• _What the exercise asks_:
The answer is every line in the data below that contains the word "computer".

• _Records for the exercise_:
_ _ _
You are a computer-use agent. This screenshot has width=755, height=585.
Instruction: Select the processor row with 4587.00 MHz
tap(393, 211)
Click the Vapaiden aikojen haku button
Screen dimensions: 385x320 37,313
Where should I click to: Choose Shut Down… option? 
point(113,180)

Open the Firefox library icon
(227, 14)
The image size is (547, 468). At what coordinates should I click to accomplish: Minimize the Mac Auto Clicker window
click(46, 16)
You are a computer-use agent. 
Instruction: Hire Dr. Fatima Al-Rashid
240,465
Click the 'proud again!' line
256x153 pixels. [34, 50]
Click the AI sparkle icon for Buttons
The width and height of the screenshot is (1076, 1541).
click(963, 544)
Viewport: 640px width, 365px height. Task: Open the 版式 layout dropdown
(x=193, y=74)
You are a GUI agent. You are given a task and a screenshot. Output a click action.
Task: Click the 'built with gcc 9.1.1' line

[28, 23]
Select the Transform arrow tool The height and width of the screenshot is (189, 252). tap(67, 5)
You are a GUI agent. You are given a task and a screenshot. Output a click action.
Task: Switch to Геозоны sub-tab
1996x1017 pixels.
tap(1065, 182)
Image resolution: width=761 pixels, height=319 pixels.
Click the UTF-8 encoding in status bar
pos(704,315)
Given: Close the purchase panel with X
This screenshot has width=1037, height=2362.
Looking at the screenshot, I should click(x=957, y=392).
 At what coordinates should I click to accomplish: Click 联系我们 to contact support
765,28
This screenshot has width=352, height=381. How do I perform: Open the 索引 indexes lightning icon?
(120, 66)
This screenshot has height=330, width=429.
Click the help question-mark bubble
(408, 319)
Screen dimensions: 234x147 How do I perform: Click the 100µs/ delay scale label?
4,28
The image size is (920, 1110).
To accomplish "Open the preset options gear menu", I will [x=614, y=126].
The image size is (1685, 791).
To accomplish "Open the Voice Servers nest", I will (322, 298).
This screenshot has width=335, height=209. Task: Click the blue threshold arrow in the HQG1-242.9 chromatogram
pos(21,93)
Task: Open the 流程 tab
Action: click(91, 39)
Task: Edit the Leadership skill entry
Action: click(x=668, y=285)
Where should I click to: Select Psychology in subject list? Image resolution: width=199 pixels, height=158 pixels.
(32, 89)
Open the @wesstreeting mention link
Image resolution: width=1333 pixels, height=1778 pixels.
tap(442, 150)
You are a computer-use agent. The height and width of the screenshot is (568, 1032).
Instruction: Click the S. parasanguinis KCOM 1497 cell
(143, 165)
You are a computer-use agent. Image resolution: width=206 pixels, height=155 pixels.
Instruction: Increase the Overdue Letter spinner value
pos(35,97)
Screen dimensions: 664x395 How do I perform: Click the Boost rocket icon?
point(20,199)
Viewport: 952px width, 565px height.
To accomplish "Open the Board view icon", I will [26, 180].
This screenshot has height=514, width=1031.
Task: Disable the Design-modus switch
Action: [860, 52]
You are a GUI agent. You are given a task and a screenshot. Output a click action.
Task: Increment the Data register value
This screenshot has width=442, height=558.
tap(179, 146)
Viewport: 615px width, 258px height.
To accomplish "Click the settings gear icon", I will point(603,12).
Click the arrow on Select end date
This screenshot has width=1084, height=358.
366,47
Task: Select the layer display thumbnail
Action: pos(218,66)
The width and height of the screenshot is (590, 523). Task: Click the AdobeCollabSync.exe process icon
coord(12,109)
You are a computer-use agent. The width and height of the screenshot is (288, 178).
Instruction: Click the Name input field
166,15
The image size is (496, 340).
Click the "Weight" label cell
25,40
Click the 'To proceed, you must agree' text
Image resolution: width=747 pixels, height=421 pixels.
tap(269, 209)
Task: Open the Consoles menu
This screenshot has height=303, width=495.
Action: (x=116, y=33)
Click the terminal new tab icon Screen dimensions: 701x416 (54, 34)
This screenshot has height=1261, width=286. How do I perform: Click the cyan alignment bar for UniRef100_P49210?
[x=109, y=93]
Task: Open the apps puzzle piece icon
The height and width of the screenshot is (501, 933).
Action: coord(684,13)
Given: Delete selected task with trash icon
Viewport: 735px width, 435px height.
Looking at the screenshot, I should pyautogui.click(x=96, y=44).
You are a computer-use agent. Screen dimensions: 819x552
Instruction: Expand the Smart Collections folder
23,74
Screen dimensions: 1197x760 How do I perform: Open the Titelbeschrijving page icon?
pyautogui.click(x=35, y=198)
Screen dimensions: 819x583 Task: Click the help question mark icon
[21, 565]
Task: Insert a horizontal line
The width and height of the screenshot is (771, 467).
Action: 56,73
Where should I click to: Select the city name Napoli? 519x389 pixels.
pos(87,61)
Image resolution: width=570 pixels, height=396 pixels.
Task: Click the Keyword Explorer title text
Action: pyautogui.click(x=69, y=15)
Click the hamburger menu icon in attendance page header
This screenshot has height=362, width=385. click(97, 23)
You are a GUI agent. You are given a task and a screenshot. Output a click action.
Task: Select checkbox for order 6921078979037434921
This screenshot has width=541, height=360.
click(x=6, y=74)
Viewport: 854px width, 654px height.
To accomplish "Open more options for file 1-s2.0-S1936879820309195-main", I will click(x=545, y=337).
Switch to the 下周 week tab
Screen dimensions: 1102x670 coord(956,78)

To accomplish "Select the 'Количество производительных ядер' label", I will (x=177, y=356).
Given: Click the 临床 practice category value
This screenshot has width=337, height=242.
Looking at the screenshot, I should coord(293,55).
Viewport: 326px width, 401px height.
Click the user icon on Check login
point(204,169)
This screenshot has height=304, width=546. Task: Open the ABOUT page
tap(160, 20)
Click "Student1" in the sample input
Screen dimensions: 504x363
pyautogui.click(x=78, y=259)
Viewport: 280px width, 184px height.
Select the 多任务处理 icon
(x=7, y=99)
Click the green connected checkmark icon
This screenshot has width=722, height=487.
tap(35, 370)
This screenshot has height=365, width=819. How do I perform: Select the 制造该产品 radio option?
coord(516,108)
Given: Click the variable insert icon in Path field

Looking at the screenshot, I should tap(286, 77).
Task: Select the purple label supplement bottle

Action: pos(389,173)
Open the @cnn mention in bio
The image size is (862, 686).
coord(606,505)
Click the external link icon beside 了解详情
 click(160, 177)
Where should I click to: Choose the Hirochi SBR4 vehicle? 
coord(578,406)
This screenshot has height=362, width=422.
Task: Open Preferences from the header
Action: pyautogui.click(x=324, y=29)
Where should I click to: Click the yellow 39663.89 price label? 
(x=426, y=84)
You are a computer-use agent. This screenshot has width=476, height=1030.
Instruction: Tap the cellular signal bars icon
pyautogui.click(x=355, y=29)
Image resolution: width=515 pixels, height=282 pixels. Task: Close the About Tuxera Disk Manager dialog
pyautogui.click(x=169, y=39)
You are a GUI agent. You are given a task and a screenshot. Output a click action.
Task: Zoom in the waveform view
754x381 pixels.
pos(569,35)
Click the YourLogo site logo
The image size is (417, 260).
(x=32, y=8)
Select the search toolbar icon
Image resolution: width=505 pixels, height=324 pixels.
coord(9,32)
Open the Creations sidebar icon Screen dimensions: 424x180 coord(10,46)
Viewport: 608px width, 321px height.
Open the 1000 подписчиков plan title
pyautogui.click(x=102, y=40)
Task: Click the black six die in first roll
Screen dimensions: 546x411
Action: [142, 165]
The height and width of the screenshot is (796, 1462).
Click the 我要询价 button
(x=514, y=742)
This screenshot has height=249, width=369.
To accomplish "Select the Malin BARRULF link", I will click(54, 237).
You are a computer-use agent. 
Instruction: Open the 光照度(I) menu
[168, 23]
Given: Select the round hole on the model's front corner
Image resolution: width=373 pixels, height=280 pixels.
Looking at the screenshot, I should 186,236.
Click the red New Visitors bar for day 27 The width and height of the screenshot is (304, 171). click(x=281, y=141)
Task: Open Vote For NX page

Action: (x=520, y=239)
_ _ _
• _Task answer_:
You are a computer-use agent. This screenshot has width=755, height=585.
You are a computer-use agent. 
You are a computer-use agent. The height and width of the screenshot is (568, 1032).
You are a computer-use agent. Image resolution: width=206 pixels, height=155 pixels.
You are a computer-use agent. The width and height of the screenshot is (288, 178).
You are a computer-use agent. Screen dimensions: 819x552
You are a computer-use agent. This screenshot has width=476, height=1030.
You are a computer-use agent. 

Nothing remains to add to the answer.